A nova literatura almeja ser uma grande legista do mundo contemporâneo. Toda literatura, em qualquer tempo e espaço representa em algum grau a realidade, no entanto, isso é um processo natural. O que precisamos tomar consciência é que a literatura não é um registro histórico, um relato, um olhar imparcial do real, uma dissecação. Quando olhamos a carcaça de Soutine não reparamos o quanto ela reproduz do real, mas o quanto ela reproduz do olhar contaminado do pintor. Eu só acredito em uma literatura assim, sendo cega, marginal, contenha toda parcialidade do escritor, o olhar sujo, contaminado, uma ficção que se mistura a ele, o masturbe, e o esperma produzido nessa relação seja chamado de Arte.

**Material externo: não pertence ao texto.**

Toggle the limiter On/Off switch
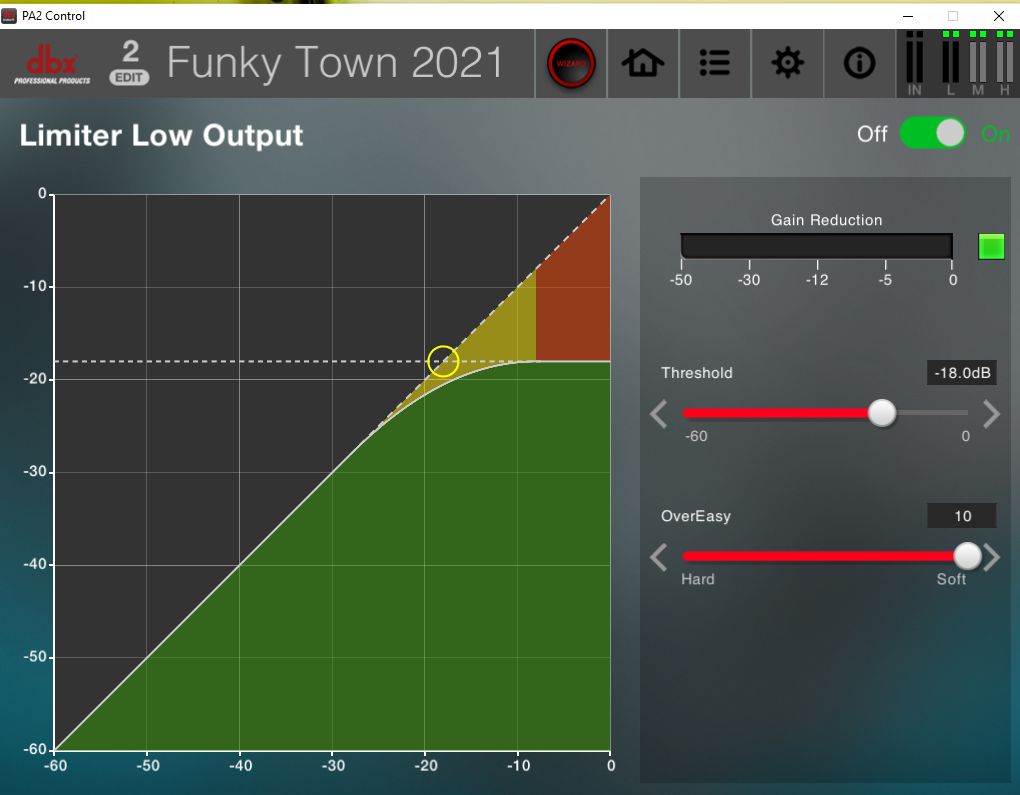Viewport: 1020px width, 795px height. coord(932,133)
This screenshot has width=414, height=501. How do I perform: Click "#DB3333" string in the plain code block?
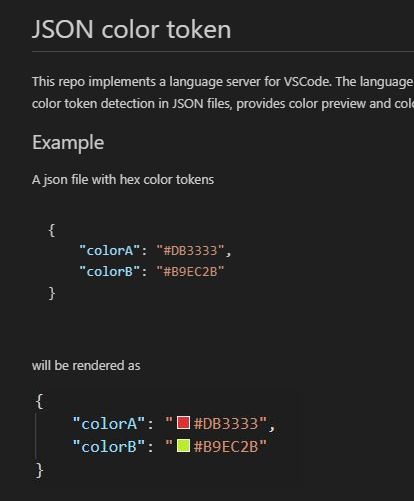point(190,251)
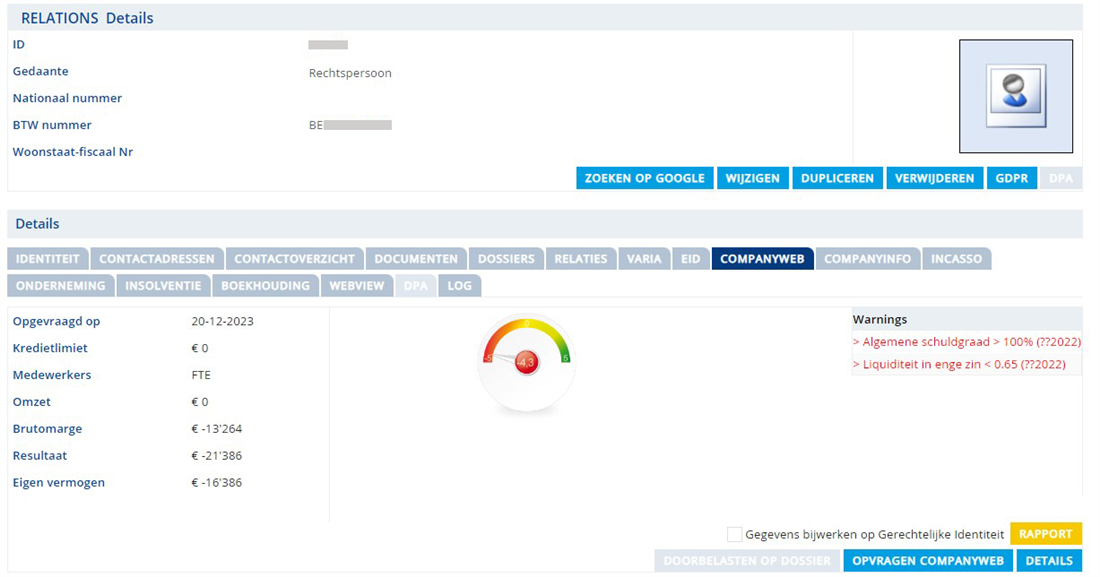Click Opvragen Companyweb button
The width and height of the screenshot is (1100, 577).
coord(928,560)
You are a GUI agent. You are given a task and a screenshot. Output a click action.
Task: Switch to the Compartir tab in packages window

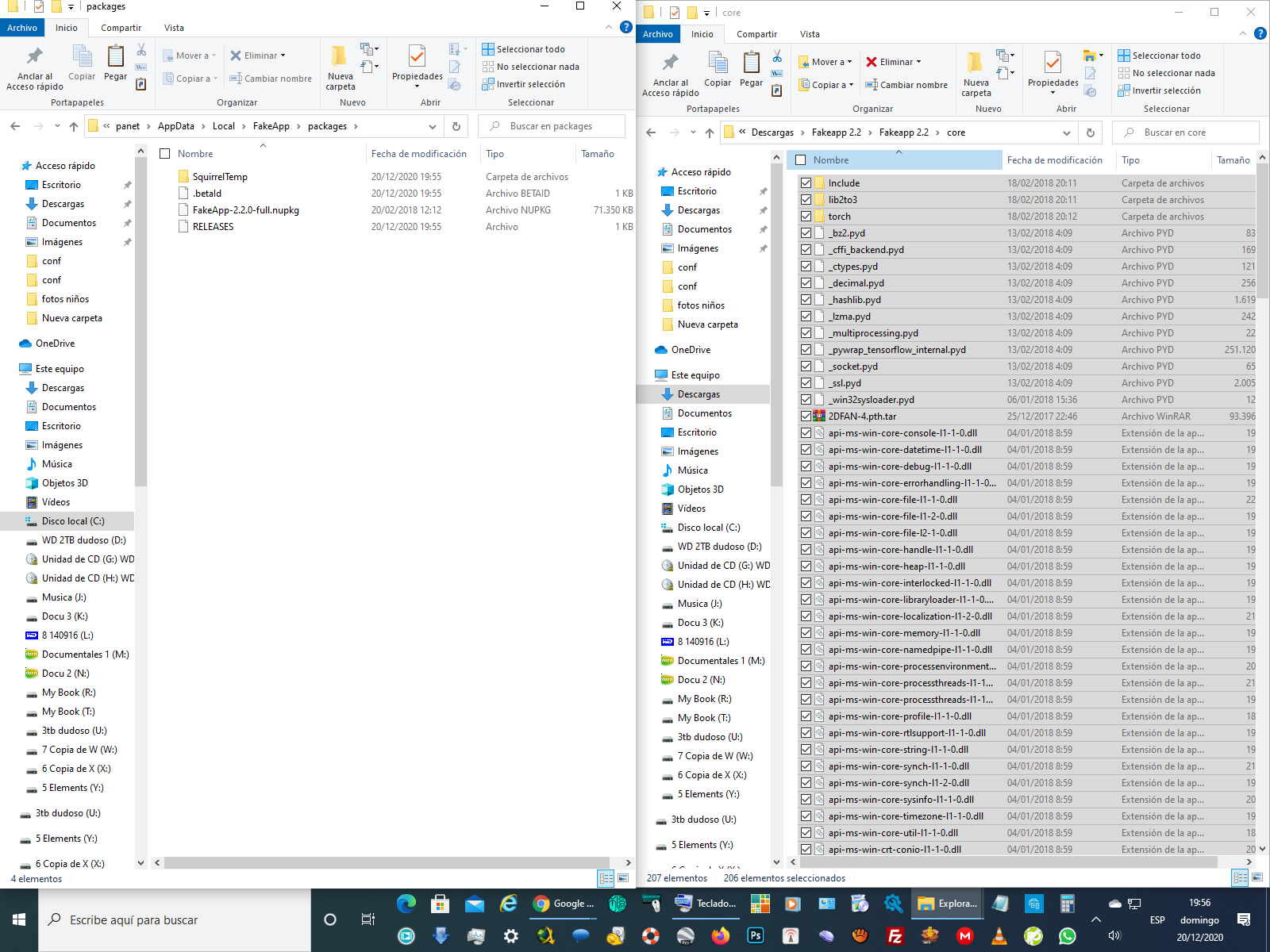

[1] As entrevistas da Paris Review, vol. 1/ tradução Christian Schwartz, Sérgio Alcides. São Paulo: Companhia das Letras, 2011.

[2] Idem nota 1.

6 comentários:

MISTIFILMES disse...

No mundo moderno o ser humano tende a querer criar estereótipos e dar formulas para tudo.Mas a arte por si só já se basta. Não há formulas para a arte; como uma impressão digital,ela é específica a cada criador.

João Carlos CRE disse...

Tenho a impressão que esse excesso de realismo e impessoalidade de que vc se queixa é coisa do mundo atual, tudo muda, tudo é muito volatil. Mas, se preucupe não que o tempo ainda é o melhor depurador daquilo que é bom e daquilo que é ruim. Como diz o pessoal da propaganda: só o talento é insubstituivel e esse, vc tem bastante.

Paulo Laurindo disse...

Sabe, Márcia, seu texto me fez pensar numa coisa, que nada é mais artístico do que uma impossibilidade.

Wagner Bezerra disse...

Sempre um texto saboroso... ...todas as virgulas, periodos e a crença de uma 'masturbação nirvaniana' estão comigo também...


BJão! =D

Assis de Mello disse...

Também percebo isso, Marcia, portanto, concordo com tudo. Toda arte tem que surpreender, de alguma forma. Tudo que é contido é insosso. E tudo que é insosso é impalatável. Permita-se comer um pedaço de papel...
Beijão procê,
Chico

Sonhos melodias disse...

Oi Marcia concordo com o que colocou no texto. Lembra que até comentei com você sobre isso no curso? De certa forma me senti "engessada". Não pode isso, não pode aquilo, não pode aquilo outro...Que saco! Meu lance é escrever e atavés da palavra botar meus sentimentos, minhas neuras,e não ficar me preocupando em ser asséptica o tempo todo. Maravilha! assino embaixo com todos os pontos, vírgulas, reticências etc, etc, etc.